[Stored records]
╭──
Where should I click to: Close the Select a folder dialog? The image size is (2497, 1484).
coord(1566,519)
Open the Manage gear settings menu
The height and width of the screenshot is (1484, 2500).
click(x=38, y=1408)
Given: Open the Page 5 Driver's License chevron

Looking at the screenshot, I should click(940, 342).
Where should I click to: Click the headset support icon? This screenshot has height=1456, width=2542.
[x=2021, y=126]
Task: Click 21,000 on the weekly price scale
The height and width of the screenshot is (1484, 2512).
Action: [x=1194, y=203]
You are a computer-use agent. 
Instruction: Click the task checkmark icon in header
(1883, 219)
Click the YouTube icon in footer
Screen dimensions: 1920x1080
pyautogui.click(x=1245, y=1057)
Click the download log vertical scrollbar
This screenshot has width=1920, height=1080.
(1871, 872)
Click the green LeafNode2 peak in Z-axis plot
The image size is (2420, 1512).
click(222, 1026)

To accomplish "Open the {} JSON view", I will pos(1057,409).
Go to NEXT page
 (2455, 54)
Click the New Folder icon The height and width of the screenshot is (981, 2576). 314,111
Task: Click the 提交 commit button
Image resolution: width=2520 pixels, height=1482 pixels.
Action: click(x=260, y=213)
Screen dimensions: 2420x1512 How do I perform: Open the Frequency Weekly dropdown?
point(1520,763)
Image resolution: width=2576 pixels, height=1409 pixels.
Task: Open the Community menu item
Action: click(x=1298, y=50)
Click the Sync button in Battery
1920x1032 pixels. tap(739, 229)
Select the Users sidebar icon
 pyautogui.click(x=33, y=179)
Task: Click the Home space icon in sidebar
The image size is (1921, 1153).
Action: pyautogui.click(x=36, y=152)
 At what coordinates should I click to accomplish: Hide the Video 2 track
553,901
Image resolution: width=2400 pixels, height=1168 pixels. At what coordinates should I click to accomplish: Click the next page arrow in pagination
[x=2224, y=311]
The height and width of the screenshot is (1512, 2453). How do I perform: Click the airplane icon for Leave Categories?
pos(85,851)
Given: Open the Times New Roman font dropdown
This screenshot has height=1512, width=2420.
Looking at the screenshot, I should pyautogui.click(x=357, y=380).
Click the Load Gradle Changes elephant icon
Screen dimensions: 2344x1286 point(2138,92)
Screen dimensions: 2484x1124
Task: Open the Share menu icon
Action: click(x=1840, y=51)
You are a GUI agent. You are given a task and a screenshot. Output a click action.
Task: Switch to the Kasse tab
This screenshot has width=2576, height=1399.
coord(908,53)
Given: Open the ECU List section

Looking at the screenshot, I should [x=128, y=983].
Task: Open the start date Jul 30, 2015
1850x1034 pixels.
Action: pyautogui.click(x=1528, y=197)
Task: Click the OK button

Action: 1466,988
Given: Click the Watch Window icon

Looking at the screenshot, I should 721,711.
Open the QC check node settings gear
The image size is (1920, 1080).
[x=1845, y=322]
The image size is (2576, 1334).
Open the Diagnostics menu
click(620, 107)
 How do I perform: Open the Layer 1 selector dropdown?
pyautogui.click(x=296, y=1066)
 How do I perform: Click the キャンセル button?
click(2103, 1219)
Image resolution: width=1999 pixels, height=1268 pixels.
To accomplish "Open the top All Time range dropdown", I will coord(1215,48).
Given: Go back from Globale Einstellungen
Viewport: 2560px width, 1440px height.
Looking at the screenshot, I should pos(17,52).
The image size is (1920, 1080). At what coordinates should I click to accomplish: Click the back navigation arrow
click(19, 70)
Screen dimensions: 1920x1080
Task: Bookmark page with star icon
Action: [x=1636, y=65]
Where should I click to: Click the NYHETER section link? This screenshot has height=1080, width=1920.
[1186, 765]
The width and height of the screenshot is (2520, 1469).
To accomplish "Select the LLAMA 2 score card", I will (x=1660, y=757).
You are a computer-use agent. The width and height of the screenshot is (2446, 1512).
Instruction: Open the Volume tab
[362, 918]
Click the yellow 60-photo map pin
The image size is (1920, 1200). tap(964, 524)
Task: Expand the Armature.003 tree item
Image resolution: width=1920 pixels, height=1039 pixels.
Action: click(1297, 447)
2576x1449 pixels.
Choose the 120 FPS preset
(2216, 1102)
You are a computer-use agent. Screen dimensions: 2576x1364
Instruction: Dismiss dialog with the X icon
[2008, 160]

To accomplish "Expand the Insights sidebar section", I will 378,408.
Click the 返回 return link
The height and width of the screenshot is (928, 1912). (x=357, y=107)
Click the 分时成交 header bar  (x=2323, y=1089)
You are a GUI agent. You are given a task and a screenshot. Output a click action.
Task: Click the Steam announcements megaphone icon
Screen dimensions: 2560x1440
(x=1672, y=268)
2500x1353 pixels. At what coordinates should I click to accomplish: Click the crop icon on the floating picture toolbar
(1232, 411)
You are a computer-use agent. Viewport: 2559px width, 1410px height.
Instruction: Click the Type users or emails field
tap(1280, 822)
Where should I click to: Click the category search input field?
╰──
Instructions to follow — What is needed is a full, exact copy of the records.

Task solution —
Where should I click to: Close the Select a folder dialog? The image size is (2497, 1484).
coord(1566,519)
Open the Manage gear settings menu
The height and width of the screenshot is (1484, 2500).
click(x=38, y=1408)
Given: Open the Page 5 Driver's License chevron

Looking at the screenshot, I should click(940, 342).
Where should I click to: Click the headset support icon? This screenshot has height=1456, width=2542.
[x=2021, y=126]
Task: Click 21,000 on the weekly price scale
The height and width of the screenshot is (1484, 2512).
Action: [x=1194, y=203]
You are a computer-use agent. 
Instruction: Click the task checkmark icon in header
(1883, 219)
Click the YouTube icon in footer
Screen dimensions: 1920x1080
pyautogui.click(x=1245, y=1057)
Click the download log vertical scrollbar
This screenshot has width=1920, height=1080.
(1871, 872)
Click the green LeafNode2 peak in Z-axis plot
The image size is (2420, 1512).
click(222, 1026)

To accomplish "Open the {} JSON view", I will pos(1057,409).
Go to NEXT page
 (2455, 54)
Click the New Folder icon The height and width of the screenshot is (981, 2576). 314,111
Task: Click the 提交 commit button
Image resolution: width=2520 pixels, height=1482 pixels.
Action: click(x=260, y=213)
Screen dimensions: 2420x1512 How do I perform: Open the Frequency Weekly dropdown?
point(1520,763)
Image resolution: width=2576 pixels, height=1409 pixels.
Task: Open the Community menu item
Action: click(x=1298, y=50)
Click the Sync button in Battery
1920x1032 pixels. tap(739, 229)
Select the Users sidebar icon
 pyautogui.click(x=33, y=179)
Task: Click the Home space icon in sidebar
The image size is (1921, 1153).
Action: pyautogui.click(x=36, y=152)
 At what coordinates should I click to accomplish: Hide the Video 2 track
553,901
Image resolution: width=2400 pixels, height=1168 pixels. At what coordinates should I click to accomplish: Click the next page arrow in pagination
[x=2224, y=311]
The height and width of the screenshot is (1512, 2453). How do I perform: Click the airplane icon for Leave Categories?
pos(85,851)
Given: Open the Times New Roman font dropdown
This screenshot has height=1512, width=2420.
Looking at the screenshot, I should pyautogui.click(x=357, y=380).
Click the Load Gradle Changes elephant icon
Screen dimensions: 2344x1286 point(2138,92)
Screen dimensions: 2484x1124
Task: Open the Share menu icon
Action: click(x=1840, y=51)
You are a GUI agent. You are given a task and a screenshot. Output a click action.
Task: Switch to the Kasse tab
This screenshot has width=2576, height=1399.
coord(908,53)
Given: Open the ECU List section

Looking at the screenshot, I should [x=128, y=983].
Task: Open the start date Jul 30, 2015
1850x1034 pixels.
Action: pyautogui.click(x=1528, y=197)
Task: Click the OK button

Action: 1466,988
Given: Click the Watch Window icon

Looking at the screenshot, I should 721,711.
Open the QC check node settings gear
The image size is (1920, 1080).
[x=1845, y=322]
The image size is (2576, 1334).
Open the Diagnostics menu
click(620, 107)
 How do I perform: Open the Layer 1 selector dropdown?
pyautogui.click(x=296, y=1066)
 How do I perform: Click the キャンセル button?
click(2103, 1219)
Image resolution: width=1999 pixels, height=1268 pixels.
To accomplish "Open the top All Time range dropdown", I will coord(1215,48).
Given: Go back from Globale Einstellungen
Viewport: 2560px width, 1440px height.
Looking at the screenshot, I should pos(17,52).
The image size is (1920, 1080). At what coordinates should I click to accomplish: Click the back navigation arrow
click(19, 70)
Screen dimensions: 1920x1080
Task: Bookmark page with star icon
Action: [x=1636, y=65]
Where should I click to: Click the NYHETER section link? This screenshot has height=1080, width=1920.
[1186, 765]
The width and height of the screenshot is (2520, 1469).
To accomplish "Select the LLAMA 2 score card", I will (x=1660, y=757).
You are a computer-use agent. The width and height of the screenshot is (2446, 1512).
Instruction: Open the Volume tab
[362, 918]
Click the yellow 60-photo map pin
The image size is (1920, 1200). tap(964, 524)
Task: Expand the Armature.003 tree item
Image resolution: width=1920 pixels, height=1039 pixels.
Action: click(1297, 447)
2576x1449 pixels.
Choose the 120 FPS preset
(2216, 1102)
You are a computer-use agent. Screen dimensions: 2576x1364
Instruction: Dismiss dialog with the X icon
[2008, 160]

To accomplish "Expand the Insights sidebar section", I will 378,408.
Click the 返回 return link
The height and width of the screenshot is (928, 1912). (x=357, y=107)
Click the 分时成交 header bar  (x=2323, y=1089)
You are a GUI agent. You are given a task and a screenshot. Output a click action.
Task: Click the Steam announcements megaphone icon
Screen dimensions: 2560x1440
(x=1672, y=268)
2500x1353 pixels. At what coordinates should I click to accomplish: Click the crop icon on the floating picture toolbar
(1232, 411)
You are a computer-use agent. Viewport: 2559px width, 1410px height.
Instruction: Click the Type users or emails field
tap(1280, 822)
Where should I click to: Click the category search input field?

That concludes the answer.